Format the rows from the line containing "Click the remove DNS server minus button" through the line containing "The width and" as a numbered list, omitting blank lines.

_Raw data_.
- - -
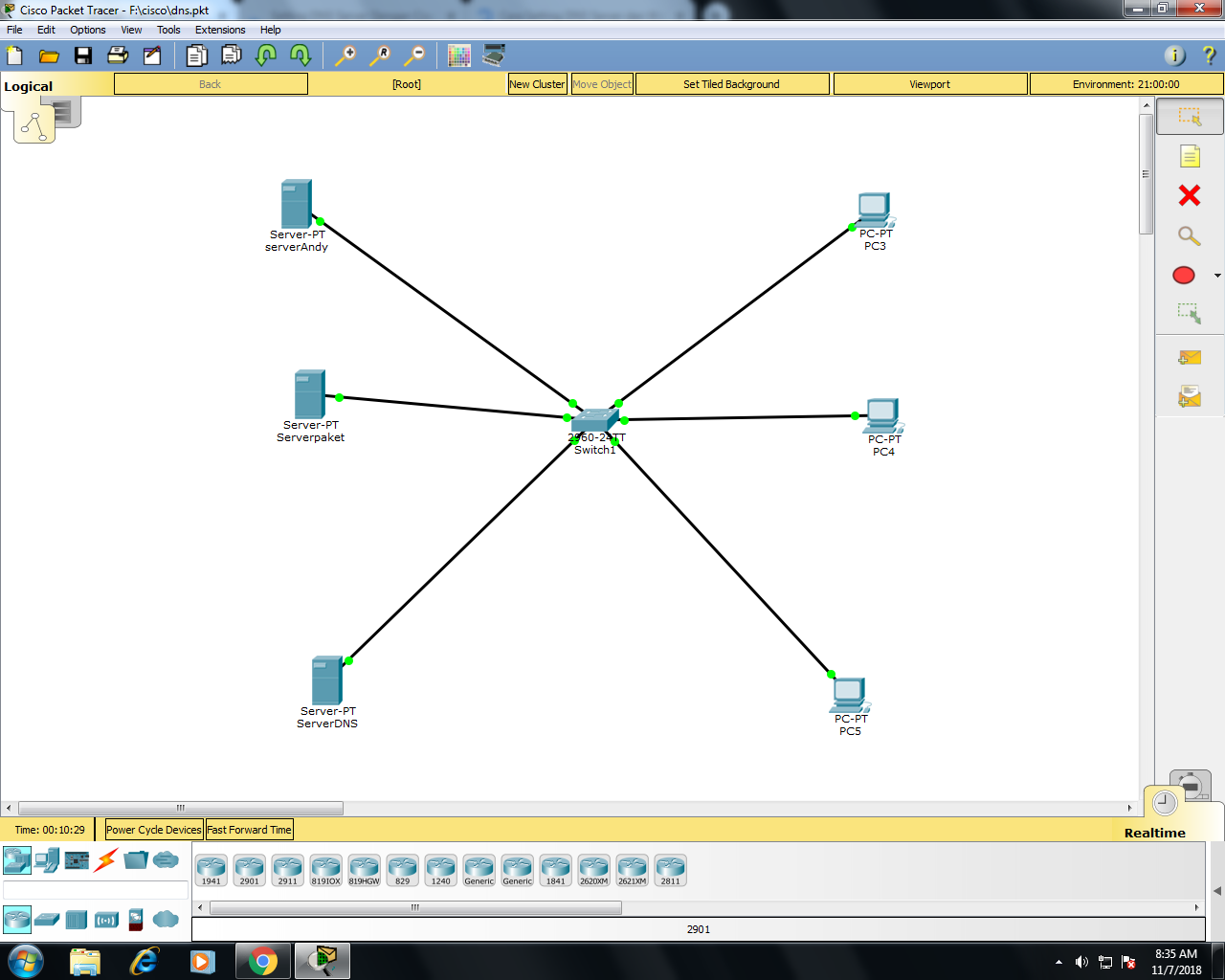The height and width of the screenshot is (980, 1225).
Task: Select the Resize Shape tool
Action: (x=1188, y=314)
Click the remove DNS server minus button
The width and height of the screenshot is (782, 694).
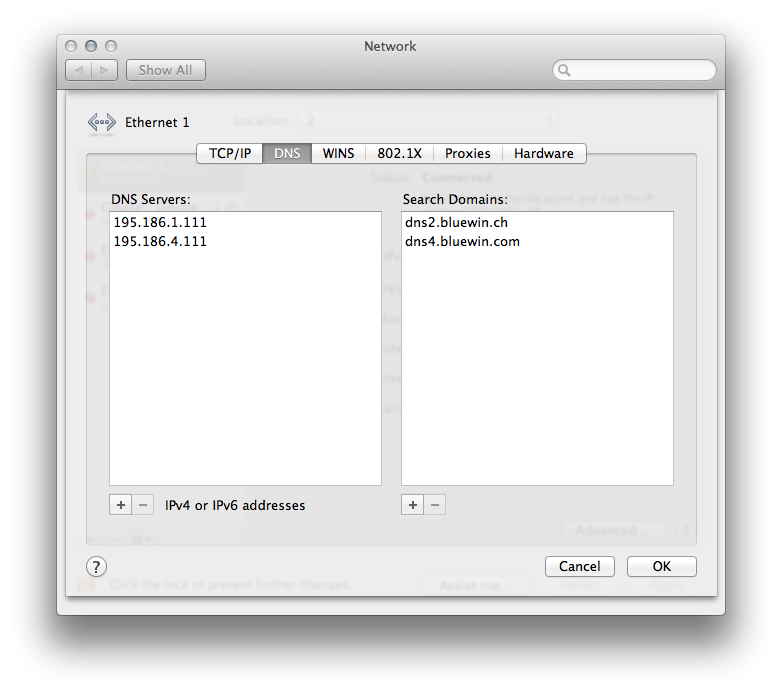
- - -
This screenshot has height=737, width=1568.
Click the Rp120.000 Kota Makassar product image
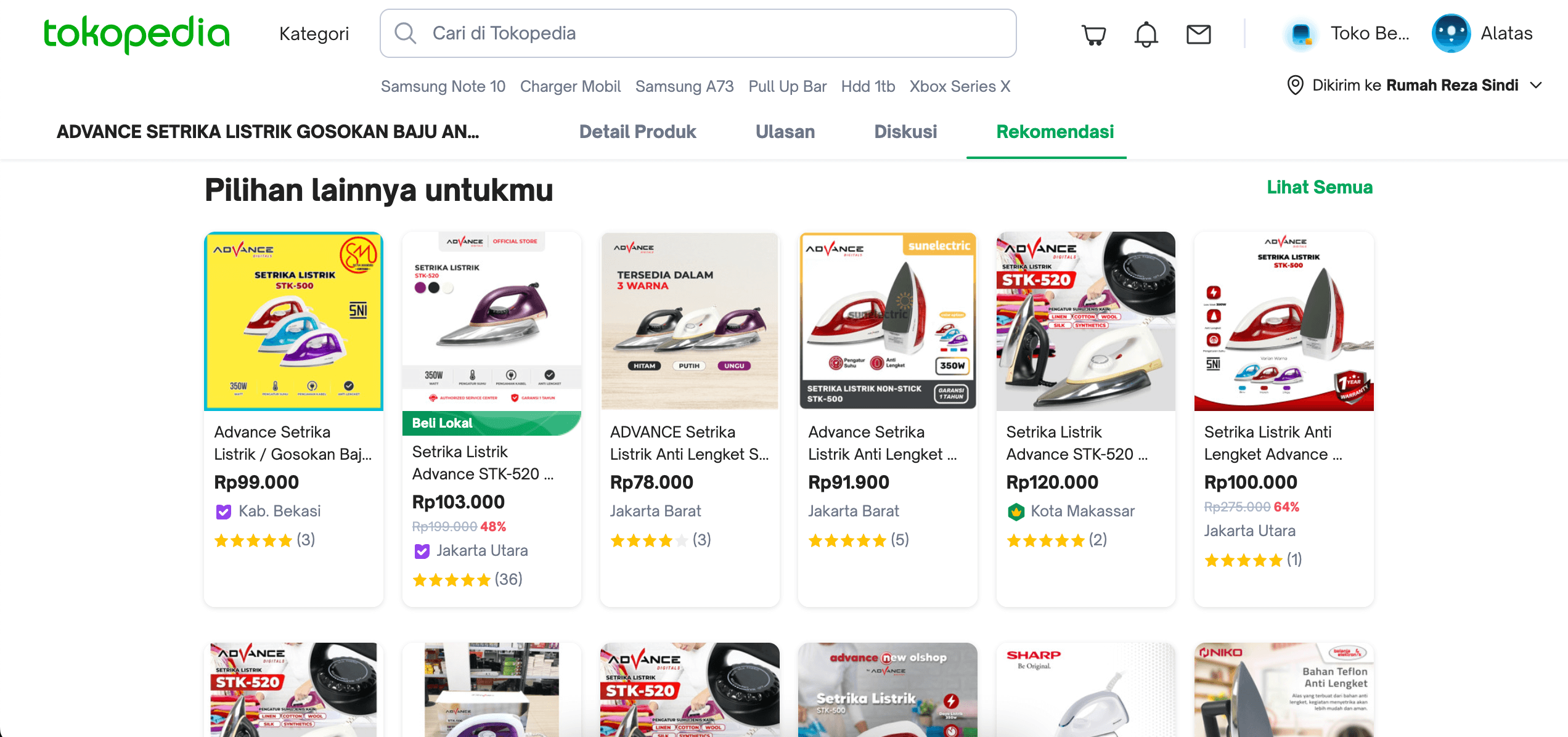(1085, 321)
- - -
_Solution below_.
1. Click the remove DNS server minus button
2. The width and height of the screenshot is (782, 694).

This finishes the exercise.